The film begins in Poland, at the close of the WWII as a
folk music troupe is created to tour the country and the continent spreading a bucolic
message of Poland. Success brings attention and soon the powerful begin to
influence the routines as images of Stalin and songs of Poland’s strengths are
embedded into the rural folk songs of its people’s history. There is a dangerous
authority at work behind the scenes.
From Poland we go on to see Berlin and Paris, the latter
shot to feel electric, with doorways and window frames offering vistas onto the
perpetually moving city. Through one window, while our piano player rests, a
woman moves around her apartment across the courtyard. It all feels so real.

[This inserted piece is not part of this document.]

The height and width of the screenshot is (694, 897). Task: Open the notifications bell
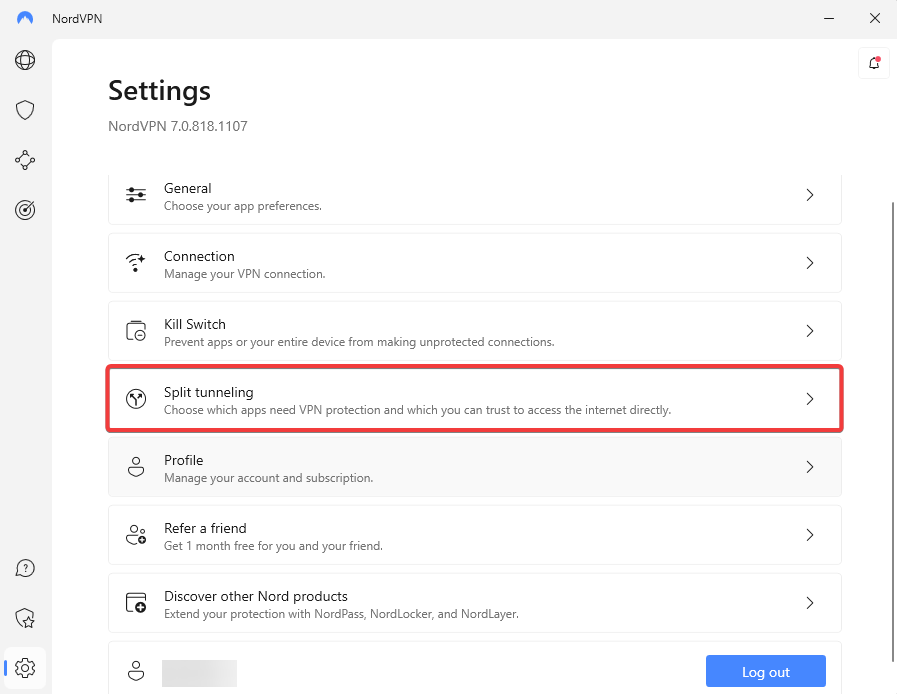tap(873, 62)
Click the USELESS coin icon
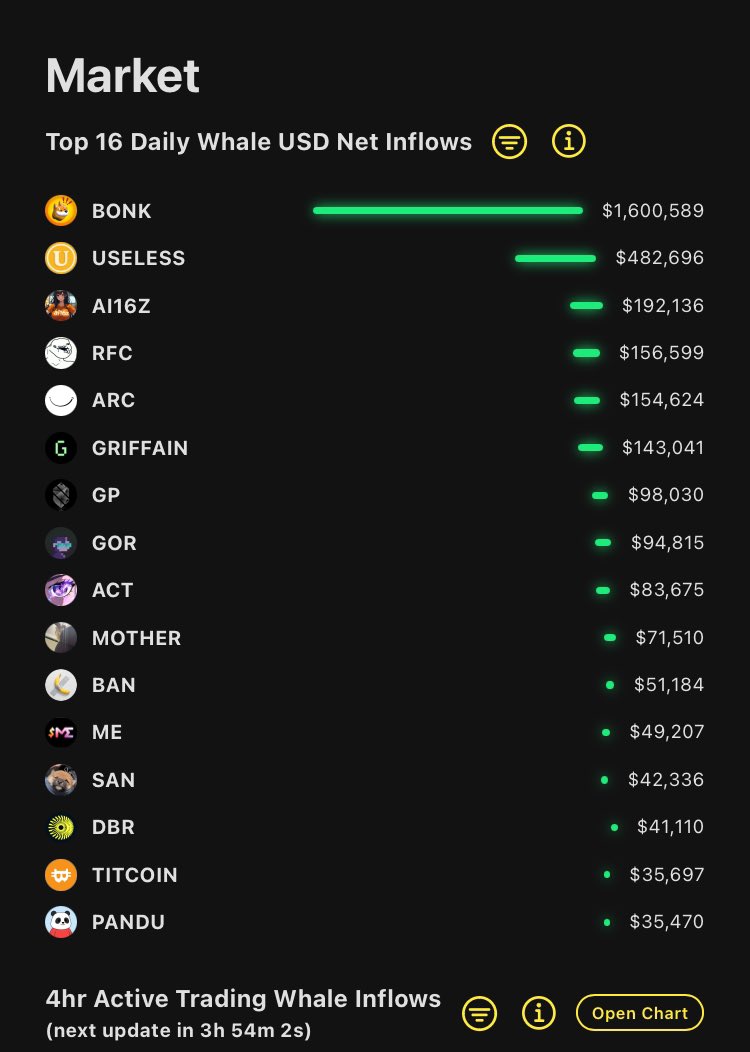The width and height of the screenshot is (750, 1052). [61, 258]
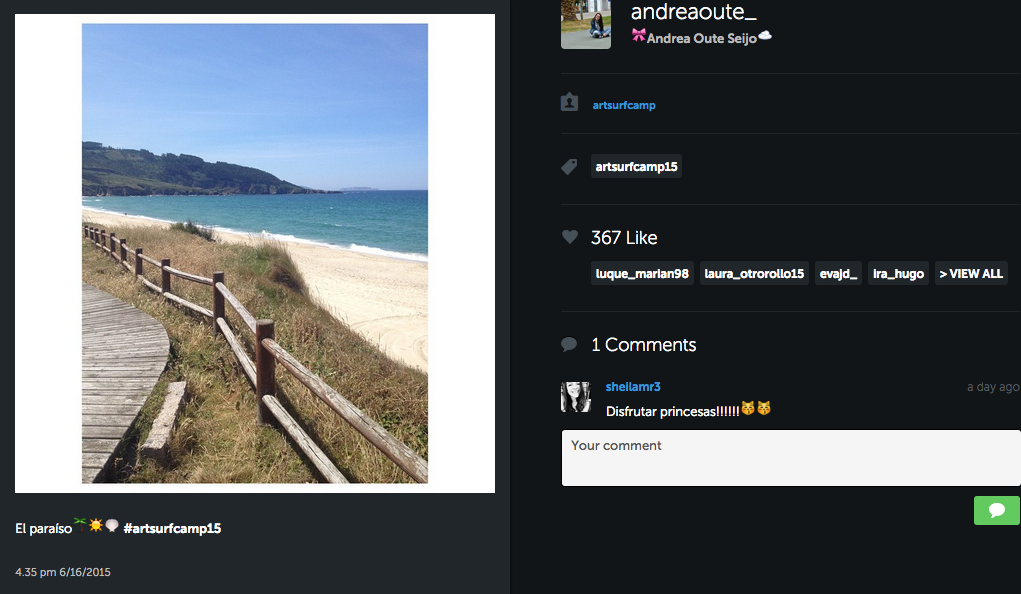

It
is all shot so beautifully, the whole film is crisp black and white, a 4:3 aspect
ratio enhancing the sensation of the past, yet also closing in the film’s
damaged lovers. Life explodes around them, yet there is no escape for either. And
they are magnetic. Film stars in the sense that one cannot look away. Their
transformations are significant, but evolve organically and the episodic nature
of the narrative never detracts from our attachment to these two. In fact, in
enhances it as questions are left unanswered, investing us further into this
world.
Cold War does so
much, so well in such a short space of time. It is simply stunning filmmaking.